[EXERCISE MATERIALS]
--
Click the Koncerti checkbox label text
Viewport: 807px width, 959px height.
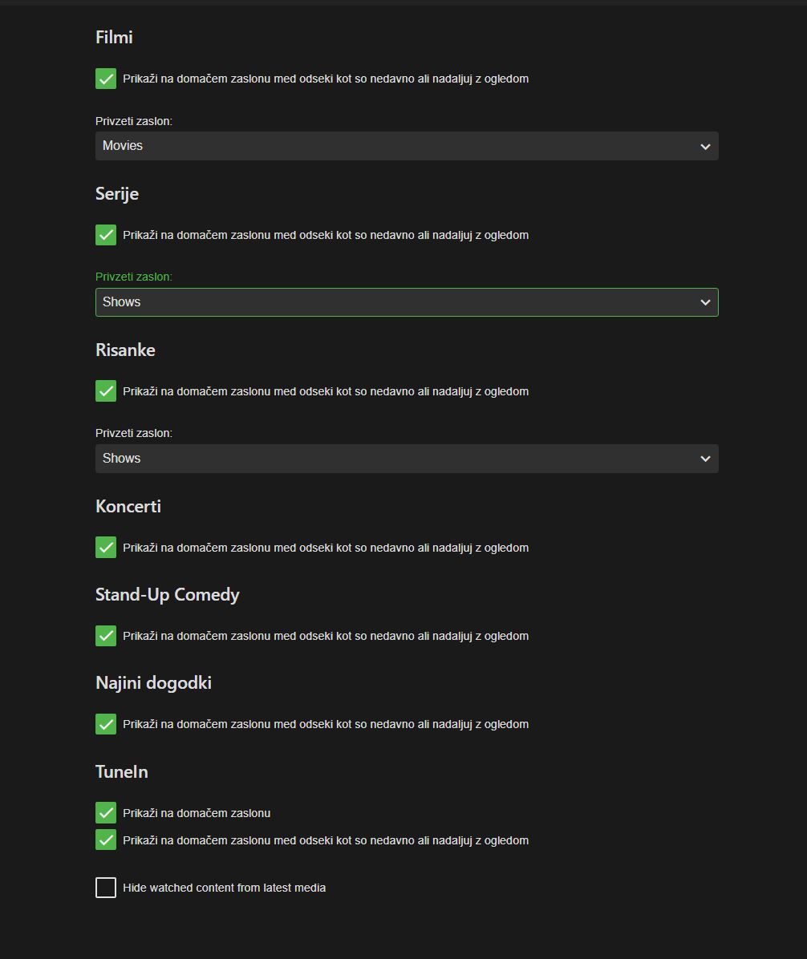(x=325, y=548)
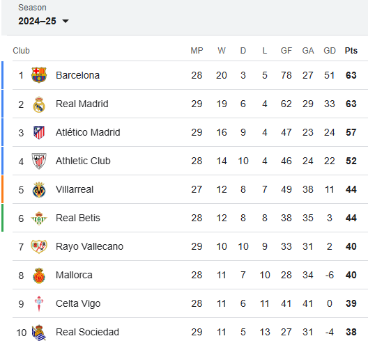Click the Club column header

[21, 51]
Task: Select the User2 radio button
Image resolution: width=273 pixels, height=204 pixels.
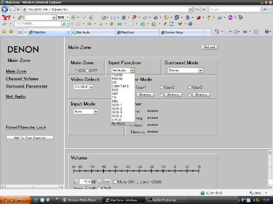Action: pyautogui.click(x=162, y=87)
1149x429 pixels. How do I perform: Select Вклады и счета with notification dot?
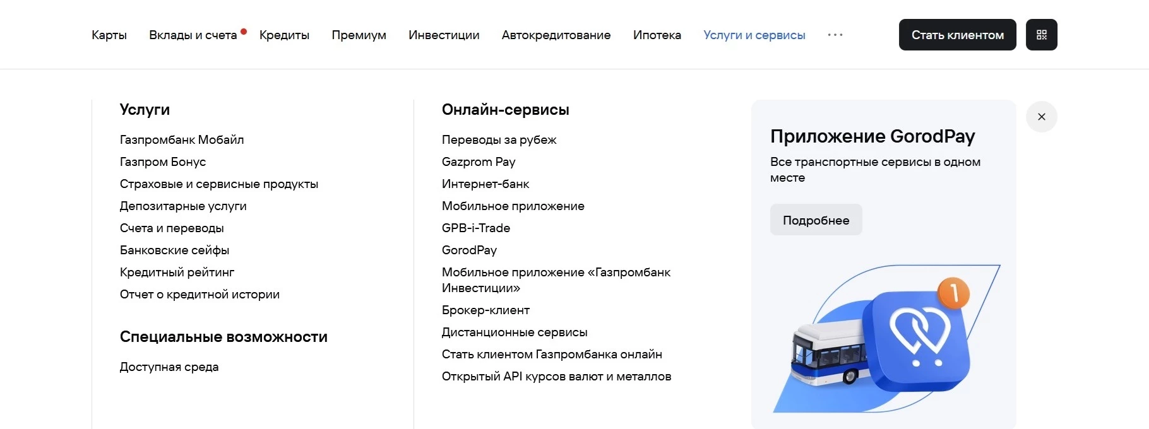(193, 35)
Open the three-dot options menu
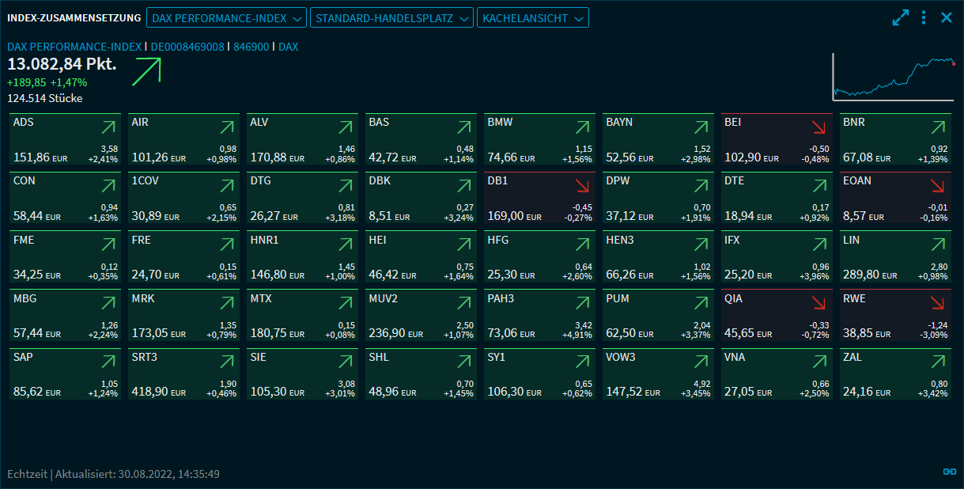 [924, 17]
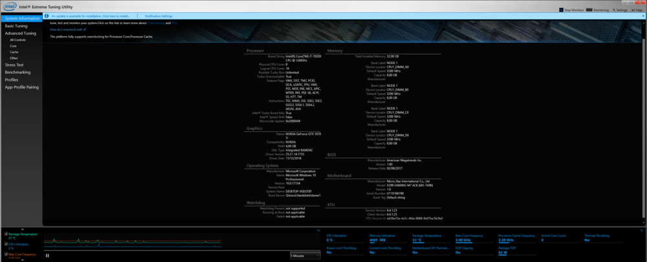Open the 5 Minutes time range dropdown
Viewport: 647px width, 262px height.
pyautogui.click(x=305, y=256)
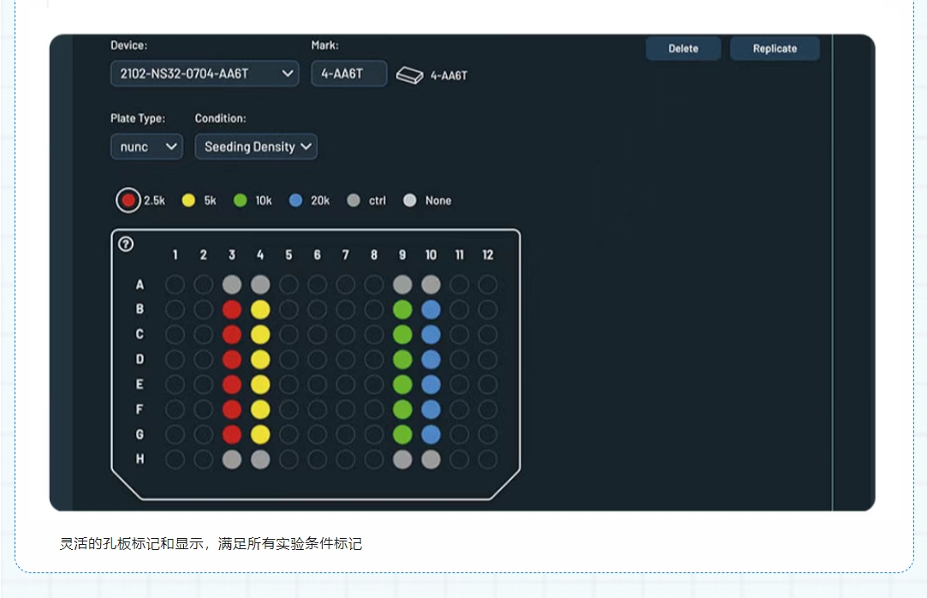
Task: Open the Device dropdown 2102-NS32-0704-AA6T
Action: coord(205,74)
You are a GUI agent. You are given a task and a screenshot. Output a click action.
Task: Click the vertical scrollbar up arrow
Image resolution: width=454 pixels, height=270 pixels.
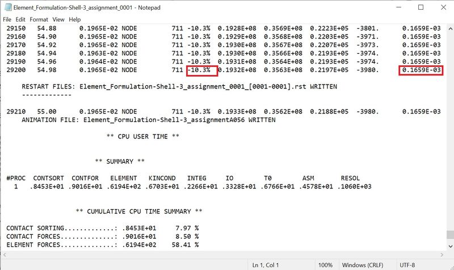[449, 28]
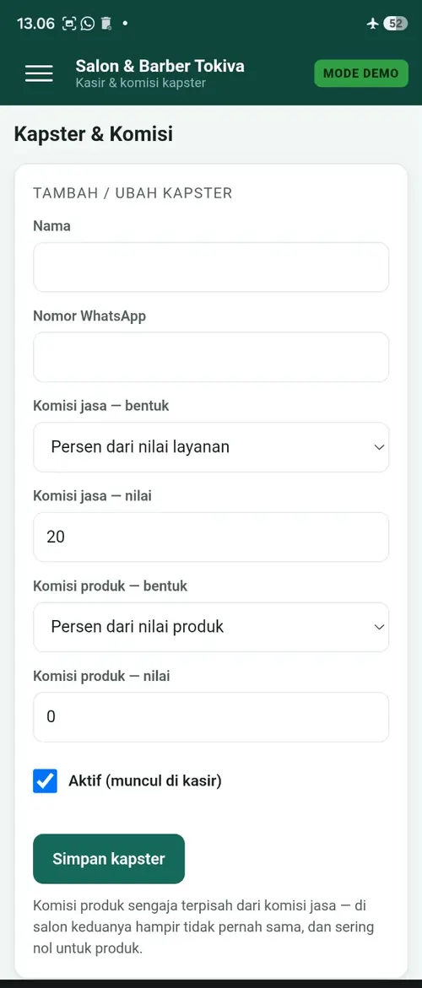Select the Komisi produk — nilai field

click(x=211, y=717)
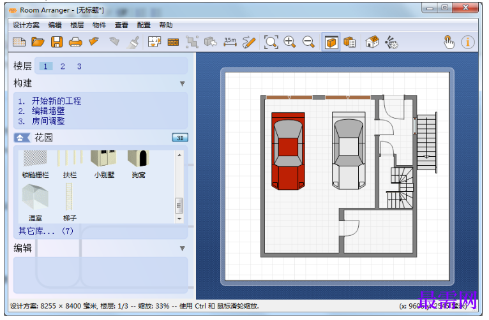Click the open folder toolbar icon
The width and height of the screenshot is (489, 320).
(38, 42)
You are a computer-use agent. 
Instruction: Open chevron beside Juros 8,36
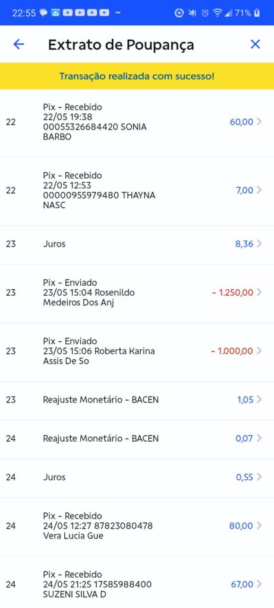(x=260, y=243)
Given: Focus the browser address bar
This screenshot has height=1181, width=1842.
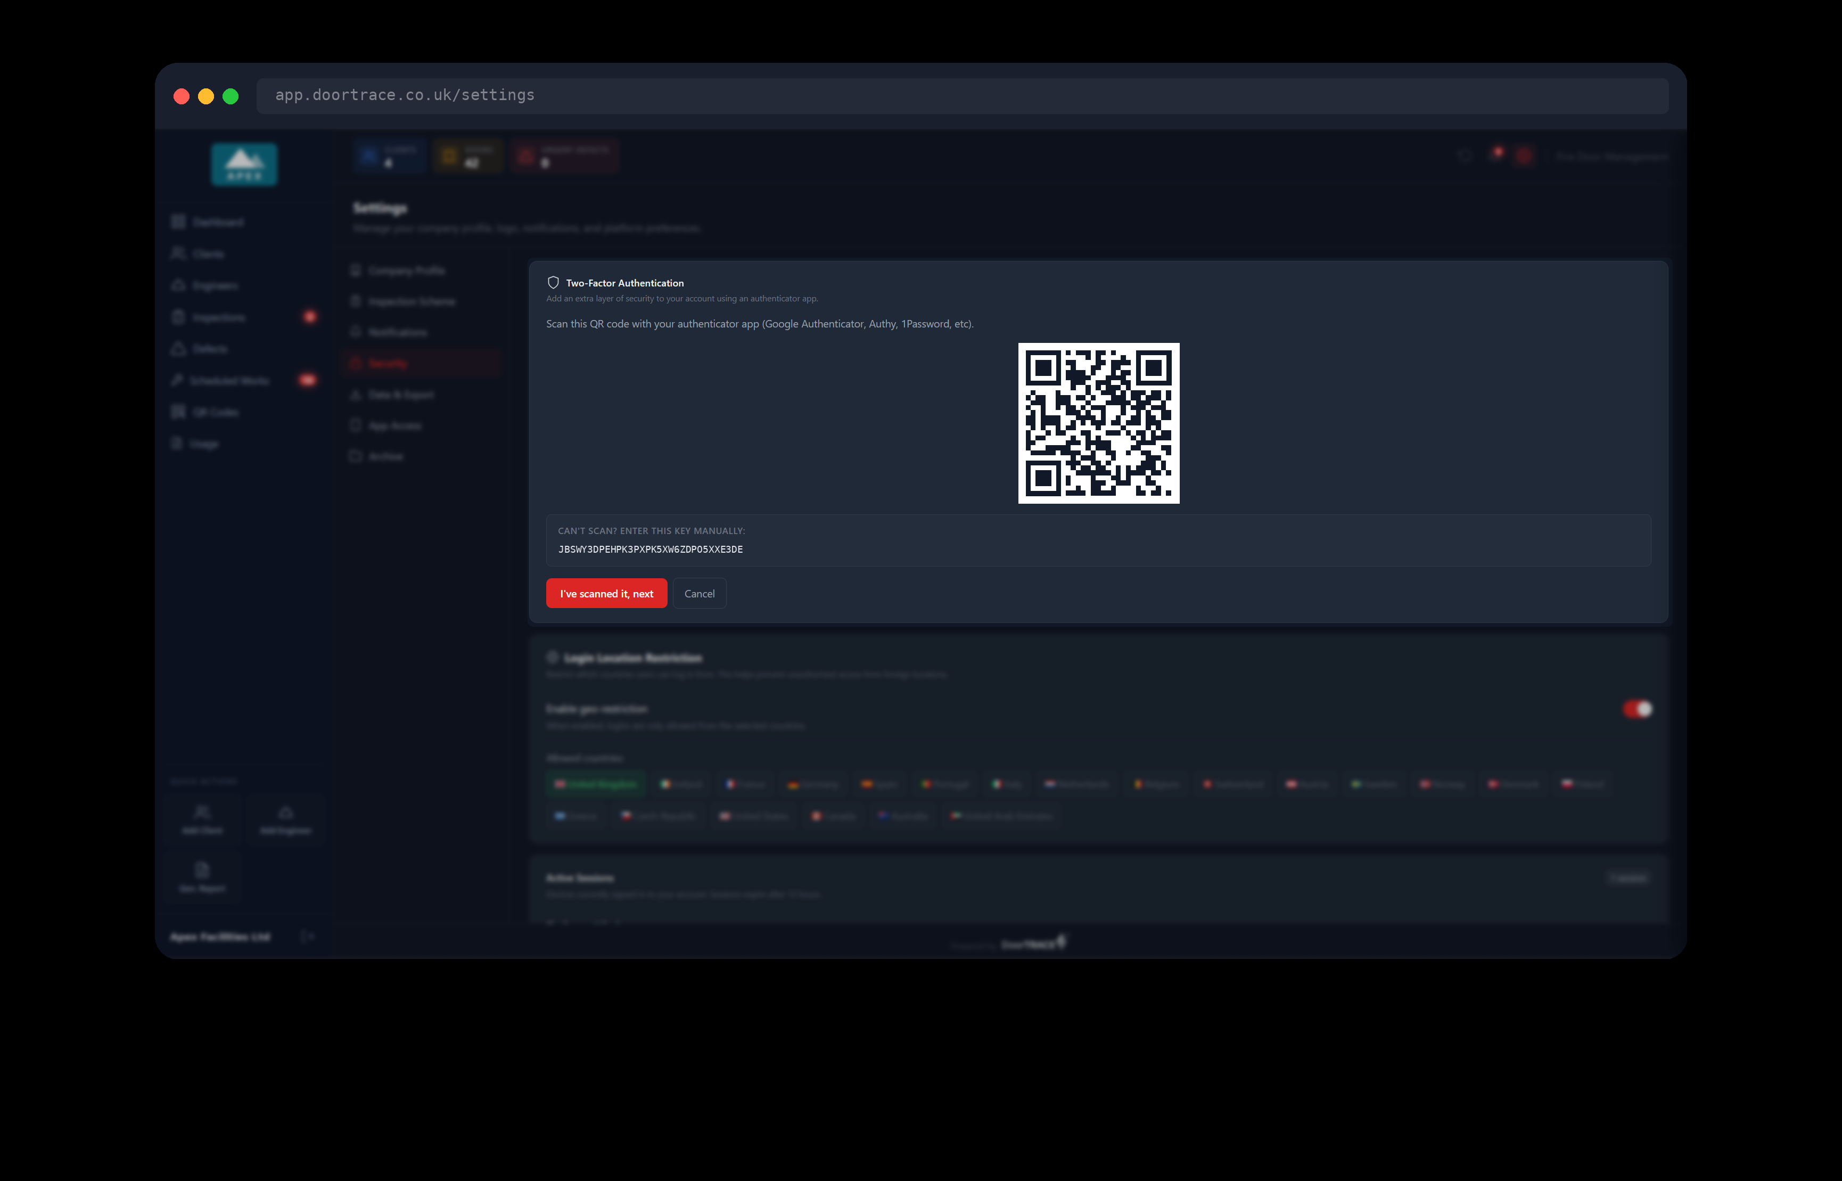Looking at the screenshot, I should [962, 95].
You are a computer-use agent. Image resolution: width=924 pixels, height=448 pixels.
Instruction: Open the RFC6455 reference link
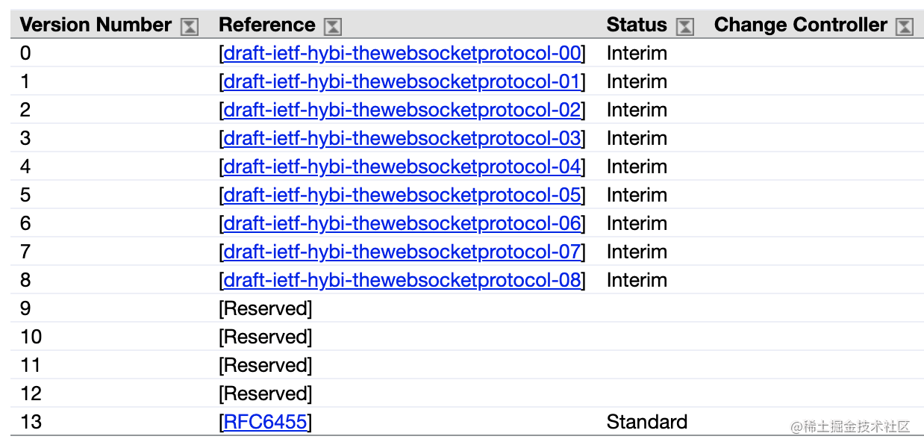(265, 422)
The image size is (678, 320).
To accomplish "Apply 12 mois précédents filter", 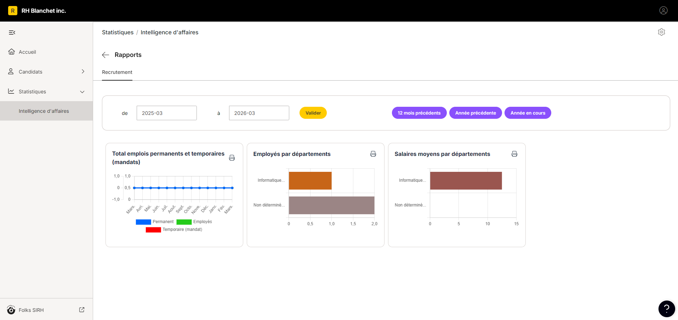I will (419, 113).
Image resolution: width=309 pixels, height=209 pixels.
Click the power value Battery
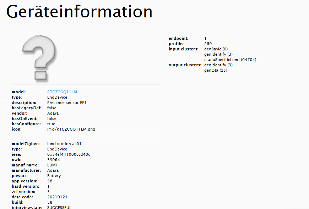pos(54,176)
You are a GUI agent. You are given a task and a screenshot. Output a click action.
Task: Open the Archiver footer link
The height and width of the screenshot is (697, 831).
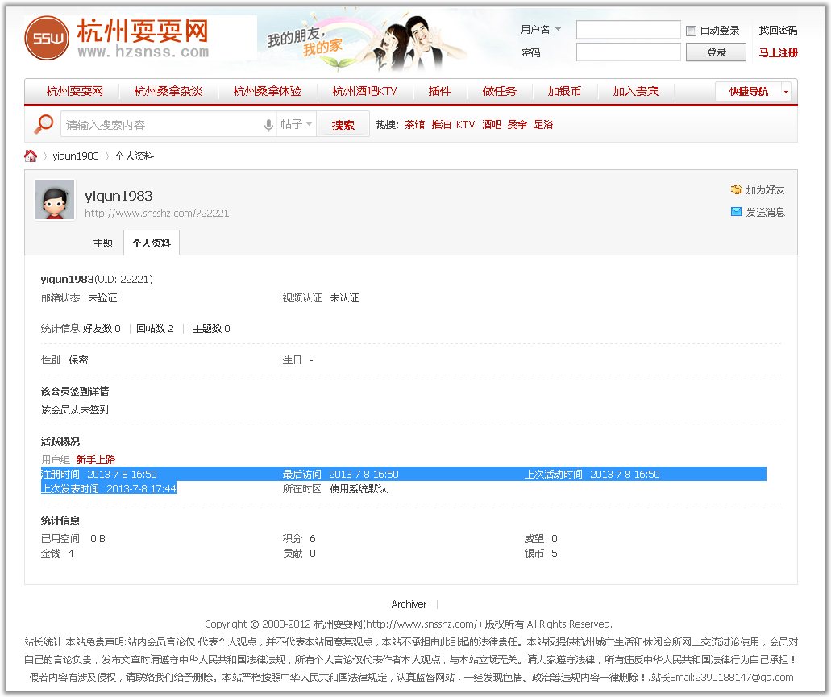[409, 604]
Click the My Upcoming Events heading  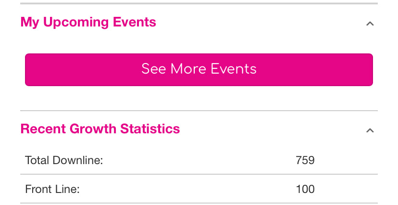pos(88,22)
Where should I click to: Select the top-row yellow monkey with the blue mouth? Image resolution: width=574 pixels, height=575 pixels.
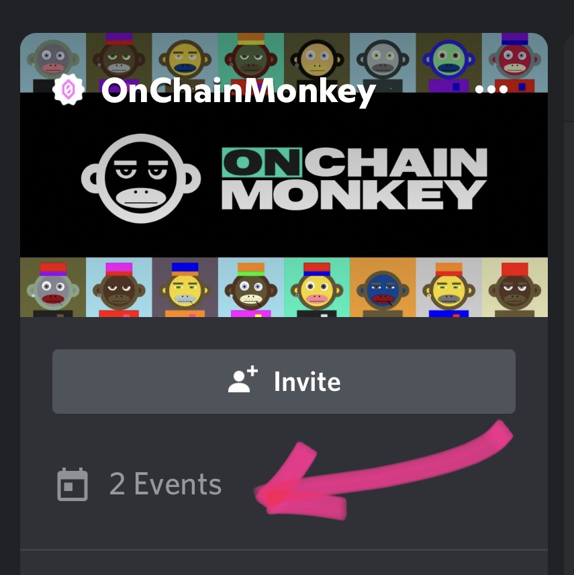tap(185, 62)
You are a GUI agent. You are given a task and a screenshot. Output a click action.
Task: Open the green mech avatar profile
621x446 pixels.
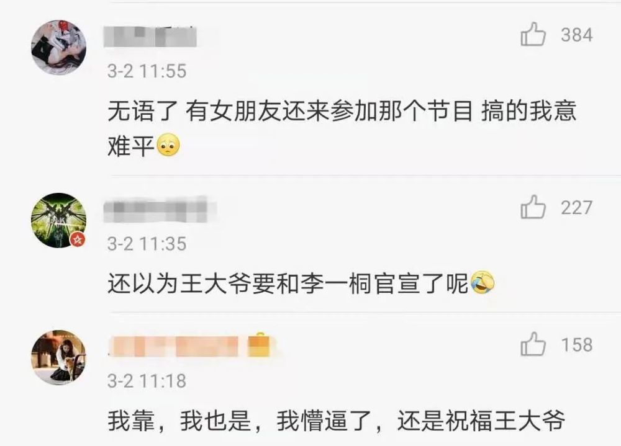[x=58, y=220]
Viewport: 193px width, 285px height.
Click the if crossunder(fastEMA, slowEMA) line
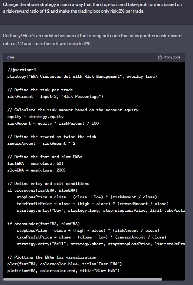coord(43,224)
--
[INSTRUCTIONS FOR THE TASK] Extract precisely the lines beginning at the line containing "Task: Open the green mech avatar profile" and ending at the last line of the entries above, exactly as written and with no pictures.

[FINISHED EXERCISE]
Task: Open the green mech avatar profile
621x446 pixels.
[x=58, y=220]
Viewport: 193px width, 285px height.
Click the if crossunder(fastEMA, slowEMA) line
coord(43,224)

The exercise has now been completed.